Your comments have made me think, though about what I do the most, and what I desire performance wise.

75% of my riding is solo.

20% two up, just cruising with my wife.

The remaining 5% would be going camping, and or racing if I ever did that.

I don't want to give up any "streetability" for racing. I imagine that like your average Harley rider, my needs would be most satisfied with more torque/hp in the mid range, that continues to pull into the high end, but I don't want to give up too much low end.

As far as better heads go, I geuss the whole point of my initial question is I don't want to go with a cam now that if later I decide to have head work done, or upgrade to a 95ci that I have to do cam work all over.
If you pick the cam properly you won't have to do it twice.
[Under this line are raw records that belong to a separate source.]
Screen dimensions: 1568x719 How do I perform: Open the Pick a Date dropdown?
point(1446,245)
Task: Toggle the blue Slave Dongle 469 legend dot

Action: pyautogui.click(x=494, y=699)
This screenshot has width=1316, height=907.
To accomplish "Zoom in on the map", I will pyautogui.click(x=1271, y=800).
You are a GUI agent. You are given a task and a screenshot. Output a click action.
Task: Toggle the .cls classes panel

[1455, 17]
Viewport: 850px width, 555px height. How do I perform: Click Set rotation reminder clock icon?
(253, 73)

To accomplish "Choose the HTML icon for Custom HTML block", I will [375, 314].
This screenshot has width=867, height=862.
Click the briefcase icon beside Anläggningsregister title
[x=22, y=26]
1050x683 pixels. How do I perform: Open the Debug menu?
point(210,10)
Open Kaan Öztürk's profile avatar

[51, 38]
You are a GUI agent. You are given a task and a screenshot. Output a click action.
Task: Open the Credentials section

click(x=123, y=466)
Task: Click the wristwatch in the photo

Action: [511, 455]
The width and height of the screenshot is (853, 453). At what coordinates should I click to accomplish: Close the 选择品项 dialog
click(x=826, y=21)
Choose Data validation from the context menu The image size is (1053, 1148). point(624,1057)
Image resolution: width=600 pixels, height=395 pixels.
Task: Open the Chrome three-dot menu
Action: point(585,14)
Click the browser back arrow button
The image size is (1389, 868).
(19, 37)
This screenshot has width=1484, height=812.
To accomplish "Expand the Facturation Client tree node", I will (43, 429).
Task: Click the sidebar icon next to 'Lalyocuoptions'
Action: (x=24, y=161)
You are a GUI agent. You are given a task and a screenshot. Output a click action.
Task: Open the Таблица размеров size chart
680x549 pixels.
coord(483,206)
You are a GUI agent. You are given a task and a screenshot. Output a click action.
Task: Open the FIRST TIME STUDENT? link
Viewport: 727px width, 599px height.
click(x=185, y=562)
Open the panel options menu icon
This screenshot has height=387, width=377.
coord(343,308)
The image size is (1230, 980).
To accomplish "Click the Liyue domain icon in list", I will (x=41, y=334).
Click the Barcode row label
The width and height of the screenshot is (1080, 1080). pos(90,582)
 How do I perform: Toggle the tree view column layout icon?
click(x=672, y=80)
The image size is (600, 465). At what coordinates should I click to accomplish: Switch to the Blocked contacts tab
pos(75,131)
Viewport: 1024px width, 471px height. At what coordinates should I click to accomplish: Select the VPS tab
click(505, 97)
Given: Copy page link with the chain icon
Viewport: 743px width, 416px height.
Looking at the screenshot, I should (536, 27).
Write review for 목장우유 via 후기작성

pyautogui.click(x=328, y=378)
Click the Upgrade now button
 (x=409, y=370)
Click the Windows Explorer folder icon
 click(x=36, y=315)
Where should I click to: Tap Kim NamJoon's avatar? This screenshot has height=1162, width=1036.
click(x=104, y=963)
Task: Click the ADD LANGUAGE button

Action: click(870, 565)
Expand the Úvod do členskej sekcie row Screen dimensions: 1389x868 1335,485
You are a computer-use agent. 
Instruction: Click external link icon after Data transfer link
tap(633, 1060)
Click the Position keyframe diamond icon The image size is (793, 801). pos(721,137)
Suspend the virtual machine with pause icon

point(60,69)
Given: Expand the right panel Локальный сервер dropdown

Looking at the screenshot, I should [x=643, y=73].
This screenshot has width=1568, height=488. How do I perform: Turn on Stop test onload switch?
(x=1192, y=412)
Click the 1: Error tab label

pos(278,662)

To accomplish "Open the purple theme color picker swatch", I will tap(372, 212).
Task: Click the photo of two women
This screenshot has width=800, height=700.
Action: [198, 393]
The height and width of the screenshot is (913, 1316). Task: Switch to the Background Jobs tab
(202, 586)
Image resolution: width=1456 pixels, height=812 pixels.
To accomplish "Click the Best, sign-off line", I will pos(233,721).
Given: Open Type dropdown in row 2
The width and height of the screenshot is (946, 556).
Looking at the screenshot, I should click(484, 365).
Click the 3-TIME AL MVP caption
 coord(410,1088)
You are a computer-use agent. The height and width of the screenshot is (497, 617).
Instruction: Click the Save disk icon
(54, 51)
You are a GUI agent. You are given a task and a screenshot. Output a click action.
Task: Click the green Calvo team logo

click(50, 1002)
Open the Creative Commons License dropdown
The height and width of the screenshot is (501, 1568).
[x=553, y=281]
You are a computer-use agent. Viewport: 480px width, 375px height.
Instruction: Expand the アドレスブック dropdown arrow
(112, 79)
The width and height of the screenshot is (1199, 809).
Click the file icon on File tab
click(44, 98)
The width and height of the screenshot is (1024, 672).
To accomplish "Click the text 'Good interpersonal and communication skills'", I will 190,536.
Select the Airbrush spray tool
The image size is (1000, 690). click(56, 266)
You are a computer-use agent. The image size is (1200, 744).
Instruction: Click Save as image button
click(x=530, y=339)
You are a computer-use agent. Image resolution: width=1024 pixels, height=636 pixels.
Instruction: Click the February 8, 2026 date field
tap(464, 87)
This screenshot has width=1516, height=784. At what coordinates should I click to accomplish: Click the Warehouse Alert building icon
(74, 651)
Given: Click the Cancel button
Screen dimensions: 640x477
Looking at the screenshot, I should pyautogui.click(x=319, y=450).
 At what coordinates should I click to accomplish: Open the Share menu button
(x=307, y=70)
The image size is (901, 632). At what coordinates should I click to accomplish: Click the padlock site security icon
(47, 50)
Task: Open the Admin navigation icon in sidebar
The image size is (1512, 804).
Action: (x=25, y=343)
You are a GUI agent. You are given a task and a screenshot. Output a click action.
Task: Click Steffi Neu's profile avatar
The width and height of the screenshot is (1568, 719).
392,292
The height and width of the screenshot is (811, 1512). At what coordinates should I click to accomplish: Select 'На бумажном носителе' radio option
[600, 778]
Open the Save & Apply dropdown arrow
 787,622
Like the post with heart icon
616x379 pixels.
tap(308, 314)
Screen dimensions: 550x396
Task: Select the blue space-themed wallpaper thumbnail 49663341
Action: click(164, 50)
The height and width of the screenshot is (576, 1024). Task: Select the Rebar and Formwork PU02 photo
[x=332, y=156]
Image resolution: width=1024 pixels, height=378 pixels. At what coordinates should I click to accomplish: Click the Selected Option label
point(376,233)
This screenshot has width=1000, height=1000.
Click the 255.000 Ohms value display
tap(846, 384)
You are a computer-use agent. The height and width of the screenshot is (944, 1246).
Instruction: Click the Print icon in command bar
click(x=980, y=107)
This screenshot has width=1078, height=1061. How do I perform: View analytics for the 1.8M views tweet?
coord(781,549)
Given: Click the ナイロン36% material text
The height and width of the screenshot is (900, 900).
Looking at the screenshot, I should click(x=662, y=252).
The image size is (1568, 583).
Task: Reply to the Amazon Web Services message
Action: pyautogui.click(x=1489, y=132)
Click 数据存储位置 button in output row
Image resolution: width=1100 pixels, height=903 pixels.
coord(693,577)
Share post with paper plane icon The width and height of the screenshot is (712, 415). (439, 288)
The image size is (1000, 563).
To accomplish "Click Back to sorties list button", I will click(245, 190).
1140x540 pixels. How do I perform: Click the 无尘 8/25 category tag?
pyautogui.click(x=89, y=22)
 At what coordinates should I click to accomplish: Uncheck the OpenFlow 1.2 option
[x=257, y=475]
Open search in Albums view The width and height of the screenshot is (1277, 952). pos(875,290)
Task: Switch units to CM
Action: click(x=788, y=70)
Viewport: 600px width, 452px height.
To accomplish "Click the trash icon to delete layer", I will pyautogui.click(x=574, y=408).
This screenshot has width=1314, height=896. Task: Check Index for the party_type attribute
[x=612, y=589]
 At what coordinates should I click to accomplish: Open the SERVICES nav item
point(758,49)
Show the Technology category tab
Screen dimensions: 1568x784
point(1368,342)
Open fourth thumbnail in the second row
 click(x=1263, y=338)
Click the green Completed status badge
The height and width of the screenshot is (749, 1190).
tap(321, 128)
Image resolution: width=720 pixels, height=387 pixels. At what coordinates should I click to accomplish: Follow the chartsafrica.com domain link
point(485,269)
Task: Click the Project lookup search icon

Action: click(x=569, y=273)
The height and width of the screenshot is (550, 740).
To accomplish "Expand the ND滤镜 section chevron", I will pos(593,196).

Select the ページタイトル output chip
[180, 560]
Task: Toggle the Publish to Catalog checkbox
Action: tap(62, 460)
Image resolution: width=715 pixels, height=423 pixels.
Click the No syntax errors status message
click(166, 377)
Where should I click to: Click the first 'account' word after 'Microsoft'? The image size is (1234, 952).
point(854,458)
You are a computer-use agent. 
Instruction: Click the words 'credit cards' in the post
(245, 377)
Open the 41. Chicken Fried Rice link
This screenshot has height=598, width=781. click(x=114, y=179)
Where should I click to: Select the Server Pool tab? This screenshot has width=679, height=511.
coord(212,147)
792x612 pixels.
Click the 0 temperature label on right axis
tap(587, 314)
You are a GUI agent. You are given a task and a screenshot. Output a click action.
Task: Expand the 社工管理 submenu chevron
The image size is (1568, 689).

The
point I was trying to make is: Get a cam suited to your riding
preferance. I didn't mean the "trailer" towing to be taken literally,
I was just trying to illustrate a point. If your ol-lady is anything like
mine, you'll think you're pulling a trailer :rollin

There are lots of good choices out there that would be perfect for
what you're wanting. I don't know how much you both weigh, but
that definately is a factor.

Call Andrews, SS or whomever and talk to their tech department!
They will give you very good advice (after all, it's in their best
interest to make you satisfied).

Since you already know you want to go to 95ci at some point, that
is also something that figures into the untimate choice.

Head work will only enhance (not hurt) the benefits of a cam swap
(provided the head porter knows what you're after and what cams
you have).

So, once you have your cams in there, doing head work is only going
to make better. MUCH better.

Hope that helps. I know picking a cam can be a daunting task, but it
dosen't have to be. Those guys in the tech departments are there to
help you get what you want the first time. And based on my
experience, you will definately want to get your heads ported b/c
stock heads flow like shit! It will only enhance your performance
and you'll be many steps ahead of your competition.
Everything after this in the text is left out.